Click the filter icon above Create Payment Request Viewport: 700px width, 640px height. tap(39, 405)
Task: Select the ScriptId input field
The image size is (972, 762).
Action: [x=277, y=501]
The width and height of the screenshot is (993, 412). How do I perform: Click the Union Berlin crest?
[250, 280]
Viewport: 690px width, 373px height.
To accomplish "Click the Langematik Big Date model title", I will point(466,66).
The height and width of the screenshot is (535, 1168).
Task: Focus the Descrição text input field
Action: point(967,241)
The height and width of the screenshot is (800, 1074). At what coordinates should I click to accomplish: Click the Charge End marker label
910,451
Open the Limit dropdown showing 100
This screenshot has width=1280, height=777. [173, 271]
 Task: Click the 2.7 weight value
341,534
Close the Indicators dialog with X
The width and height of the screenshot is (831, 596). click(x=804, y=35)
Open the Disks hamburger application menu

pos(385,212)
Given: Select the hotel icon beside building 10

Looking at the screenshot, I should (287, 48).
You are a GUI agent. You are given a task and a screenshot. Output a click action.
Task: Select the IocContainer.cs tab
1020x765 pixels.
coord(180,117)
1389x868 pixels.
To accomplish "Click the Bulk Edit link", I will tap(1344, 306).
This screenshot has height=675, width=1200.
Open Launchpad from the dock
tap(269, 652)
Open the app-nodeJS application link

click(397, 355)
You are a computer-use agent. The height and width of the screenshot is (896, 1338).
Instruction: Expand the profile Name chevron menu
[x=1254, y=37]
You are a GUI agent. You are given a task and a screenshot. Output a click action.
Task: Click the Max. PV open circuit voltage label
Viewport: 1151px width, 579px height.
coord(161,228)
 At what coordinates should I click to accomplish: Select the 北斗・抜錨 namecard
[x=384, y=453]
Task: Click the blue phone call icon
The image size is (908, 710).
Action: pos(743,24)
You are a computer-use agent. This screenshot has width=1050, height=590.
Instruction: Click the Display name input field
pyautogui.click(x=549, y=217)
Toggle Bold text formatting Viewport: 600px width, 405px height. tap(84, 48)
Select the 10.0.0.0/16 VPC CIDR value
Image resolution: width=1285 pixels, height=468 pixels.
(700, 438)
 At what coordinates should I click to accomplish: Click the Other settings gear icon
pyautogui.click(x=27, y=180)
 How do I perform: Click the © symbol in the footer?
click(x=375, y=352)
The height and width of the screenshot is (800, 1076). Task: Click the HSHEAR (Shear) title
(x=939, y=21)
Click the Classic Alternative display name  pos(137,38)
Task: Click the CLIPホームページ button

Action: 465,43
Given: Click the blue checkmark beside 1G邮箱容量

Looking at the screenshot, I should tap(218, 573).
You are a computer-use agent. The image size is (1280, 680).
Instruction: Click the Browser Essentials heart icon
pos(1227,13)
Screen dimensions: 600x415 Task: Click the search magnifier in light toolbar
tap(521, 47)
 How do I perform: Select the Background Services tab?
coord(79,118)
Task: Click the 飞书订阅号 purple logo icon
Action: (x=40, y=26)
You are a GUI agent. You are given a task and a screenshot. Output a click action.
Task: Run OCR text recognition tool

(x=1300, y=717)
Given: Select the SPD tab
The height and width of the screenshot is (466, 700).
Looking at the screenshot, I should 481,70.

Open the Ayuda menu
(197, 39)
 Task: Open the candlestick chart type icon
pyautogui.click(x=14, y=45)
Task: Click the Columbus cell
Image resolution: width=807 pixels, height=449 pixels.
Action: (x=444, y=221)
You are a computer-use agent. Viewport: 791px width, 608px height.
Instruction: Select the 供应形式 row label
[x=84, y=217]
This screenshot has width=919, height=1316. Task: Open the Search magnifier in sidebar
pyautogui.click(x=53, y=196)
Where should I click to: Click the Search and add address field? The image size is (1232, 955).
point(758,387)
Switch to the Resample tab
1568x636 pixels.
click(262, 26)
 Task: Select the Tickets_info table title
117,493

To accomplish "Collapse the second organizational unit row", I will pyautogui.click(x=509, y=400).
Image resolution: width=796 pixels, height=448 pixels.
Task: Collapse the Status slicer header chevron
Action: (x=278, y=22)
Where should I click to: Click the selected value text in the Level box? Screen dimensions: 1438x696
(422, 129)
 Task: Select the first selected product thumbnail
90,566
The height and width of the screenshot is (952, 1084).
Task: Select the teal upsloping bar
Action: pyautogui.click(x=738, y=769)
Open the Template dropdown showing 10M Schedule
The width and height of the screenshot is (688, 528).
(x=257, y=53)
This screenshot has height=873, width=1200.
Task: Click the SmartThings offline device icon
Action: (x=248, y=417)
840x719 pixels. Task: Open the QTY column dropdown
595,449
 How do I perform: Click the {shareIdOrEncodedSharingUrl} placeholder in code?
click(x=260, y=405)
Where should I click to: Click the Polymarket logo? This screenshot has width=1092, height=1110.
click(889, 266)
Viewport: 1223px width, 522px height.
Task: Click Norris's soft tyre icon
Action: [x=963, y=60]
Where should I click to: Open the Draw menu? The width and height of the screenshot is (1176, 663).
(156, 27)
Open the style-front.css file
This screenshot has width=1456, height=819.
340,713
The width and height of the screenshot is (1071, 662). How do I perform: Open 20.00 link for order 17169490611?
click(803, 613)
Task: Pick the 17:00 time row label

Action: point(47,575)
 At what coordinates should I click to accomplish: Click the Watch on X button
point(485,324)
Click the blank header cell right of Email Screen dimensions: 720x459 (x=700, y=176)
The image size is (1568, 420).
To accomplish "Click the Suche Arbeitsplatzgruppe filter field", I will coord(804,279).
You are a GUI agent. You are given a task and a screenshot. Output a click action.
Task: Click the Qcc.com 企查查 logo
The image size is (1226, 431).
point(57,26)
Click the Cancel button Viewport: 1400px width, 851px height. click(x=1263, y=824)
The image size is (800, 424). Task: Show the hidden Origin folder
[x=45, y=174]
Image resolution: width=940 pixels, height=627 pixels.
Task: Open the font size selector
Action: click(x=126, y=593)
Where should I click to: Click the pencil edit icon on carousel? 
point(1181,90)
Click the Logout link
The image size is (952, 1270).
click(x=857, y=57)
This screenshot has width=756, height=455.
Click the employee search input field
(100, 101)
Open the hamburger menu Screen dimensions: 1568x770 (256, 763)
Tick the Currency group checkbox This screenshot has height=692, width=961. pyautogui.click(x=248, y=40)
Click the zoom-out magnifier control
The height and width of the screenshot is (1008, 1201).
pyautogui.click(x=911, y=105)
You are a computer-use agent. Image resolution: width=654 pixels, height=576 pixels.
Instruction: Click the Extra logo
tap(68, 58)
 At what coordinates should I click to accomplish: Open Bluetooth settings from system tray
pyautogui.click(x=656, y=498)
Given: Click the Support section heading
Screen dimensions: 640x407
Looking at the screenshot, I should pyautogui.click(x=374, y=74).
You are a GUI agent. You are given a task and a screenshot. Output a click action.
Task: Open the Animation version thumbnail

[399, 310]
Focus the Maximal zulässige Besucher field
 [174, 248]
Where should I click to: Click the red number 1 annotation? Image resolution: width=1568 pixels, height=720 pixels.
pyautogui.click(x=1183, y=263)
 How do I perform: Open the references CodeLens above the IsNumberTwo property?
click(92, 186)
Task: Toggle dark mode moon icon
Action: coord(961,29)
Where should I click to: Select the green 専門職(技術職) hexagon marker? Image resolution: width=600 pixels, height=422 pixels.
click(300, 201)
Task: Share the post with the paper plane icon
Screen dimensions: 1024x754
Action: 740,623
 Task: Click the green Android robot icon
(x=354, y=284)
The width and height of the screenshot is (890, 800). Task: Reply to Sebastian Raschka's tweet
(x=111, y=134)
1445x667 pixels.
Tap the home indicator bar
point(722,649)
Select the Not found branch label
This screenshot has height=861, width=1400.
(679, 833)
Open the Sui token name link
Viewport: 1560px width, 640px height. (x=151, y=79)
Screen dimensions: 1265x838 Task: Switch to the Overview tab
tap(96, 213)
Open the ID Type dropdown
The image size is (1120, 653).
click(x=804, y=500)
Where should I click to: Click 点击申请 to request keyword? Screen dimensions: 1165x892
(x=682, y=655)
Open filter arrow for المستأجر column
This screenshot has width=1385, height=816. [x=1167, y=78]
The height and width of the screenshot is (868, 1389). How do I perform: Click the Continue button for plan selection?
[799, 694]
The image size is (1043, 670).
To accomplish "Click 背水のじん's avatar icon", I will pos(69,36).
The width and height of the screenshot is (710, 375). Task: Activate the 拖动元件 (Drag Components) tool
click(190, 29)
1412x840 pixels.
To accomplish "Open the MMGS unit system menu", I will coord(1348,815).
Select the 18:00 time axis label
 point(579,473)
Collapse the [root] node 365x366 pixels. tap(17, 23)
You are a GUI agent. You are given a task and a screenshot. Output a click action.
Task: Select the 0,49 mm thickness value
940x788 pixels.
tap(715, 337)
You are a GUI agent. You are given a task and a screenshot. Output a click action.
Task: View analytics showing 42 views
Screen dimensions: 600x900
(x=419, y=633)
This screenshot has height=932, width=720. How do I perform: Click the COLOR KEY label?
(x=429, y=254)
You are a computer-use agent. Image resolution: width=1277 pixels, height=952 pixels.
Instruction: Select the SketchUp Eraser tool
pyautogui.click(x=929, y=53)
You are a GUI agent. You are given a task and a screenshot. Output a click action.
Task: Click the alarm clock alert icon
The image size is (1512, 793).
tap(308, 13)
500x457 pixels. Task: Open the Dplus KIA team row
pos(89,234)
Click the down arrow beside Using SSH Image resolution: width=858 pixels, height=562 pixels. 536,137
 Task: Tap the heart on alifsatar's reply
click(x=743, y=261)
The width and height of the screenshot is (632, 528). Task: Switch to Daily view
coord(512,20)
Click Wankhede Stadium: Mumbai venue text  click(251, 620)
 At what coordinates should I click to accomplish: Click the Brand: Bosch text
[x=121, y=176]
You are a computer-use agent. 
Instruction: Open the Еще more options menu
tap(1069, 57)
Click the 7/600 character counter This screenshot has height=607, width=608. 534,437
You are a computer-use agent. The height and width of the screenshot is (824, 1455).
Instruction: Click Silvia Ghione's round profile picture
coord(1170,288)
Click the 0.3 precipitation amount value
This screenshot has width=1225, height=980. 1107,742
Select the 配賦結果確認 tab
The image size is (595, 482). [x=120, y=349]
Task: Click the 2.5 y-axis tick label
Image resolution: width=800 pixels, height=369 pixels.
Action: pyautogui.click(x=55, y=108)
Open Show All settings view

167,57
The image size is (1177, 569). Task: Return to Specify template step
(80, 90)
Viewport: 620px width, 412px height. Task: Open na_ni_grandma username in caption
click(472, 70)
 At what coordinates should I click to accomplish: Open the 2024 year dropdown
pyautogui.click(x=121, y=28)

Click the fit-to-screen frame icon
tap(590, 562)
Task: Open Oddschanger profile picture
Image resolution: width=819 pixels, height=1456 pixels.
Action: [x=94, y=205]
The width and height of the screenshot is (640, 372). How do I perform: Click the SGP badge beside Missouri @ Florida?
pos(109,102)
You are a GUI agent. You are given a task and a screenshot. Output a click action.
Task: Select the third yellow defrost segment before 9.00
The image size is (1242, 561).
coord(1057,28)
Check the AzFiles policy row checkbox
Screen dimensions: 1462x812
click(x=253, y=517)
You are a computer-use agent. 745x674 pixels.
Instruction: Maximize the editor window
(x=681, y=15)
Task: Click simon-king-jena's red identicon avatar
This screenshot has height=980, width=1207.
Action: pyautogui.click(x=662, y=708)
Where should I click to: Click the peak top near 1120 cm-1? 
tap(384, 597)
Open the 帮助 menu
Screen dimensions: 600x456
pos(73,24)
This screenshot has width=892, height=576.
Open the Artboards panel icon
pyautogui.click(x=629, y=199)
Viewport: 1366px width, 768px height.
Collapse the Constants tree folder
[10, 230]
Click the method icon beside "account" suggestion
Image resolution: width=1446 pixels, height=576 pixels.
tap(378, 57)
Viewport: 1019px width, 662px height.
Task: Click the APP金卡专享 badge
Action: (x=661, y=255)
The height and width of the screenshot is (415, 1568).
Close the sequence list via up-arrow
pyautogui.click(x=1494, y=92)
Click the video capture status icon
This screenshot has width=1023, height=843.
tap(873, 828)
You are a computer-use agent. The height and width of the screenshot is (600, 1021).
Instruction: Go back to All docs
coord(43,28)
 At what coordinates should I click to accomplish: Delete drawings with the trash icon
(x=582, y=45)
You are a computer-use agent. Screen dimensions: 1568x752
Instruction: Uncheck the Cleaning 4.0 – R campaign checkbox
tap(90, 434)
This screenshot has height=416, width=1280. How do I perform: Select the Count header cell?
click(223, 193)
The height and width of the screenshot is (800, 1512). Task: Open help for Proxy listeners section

■ What you need to do ■
The range runs from the line with "This screenshot has width=1456, height=819." up to and including the line with "The image size is (1568, 420)." in the listing above; please write out exactly those lines and nothing more.

■ Reply to the exercise ■
This screenshot has width=1456, height=819.
340,713
The width and height of the screenshot is (1071, 662). How do I perform: Open 20.00 link for order 17169490611?
click(803, 613)
Task: Pick the 17:00 time row label

Action: point(47,575)
 At what coordinates should I click to accomplish: Click the Watch on X button
point(485,324)
Click the blank header cell right of Email Screen dimensions: 720x459 (x=700, y=176)
The image size is (1568, 420).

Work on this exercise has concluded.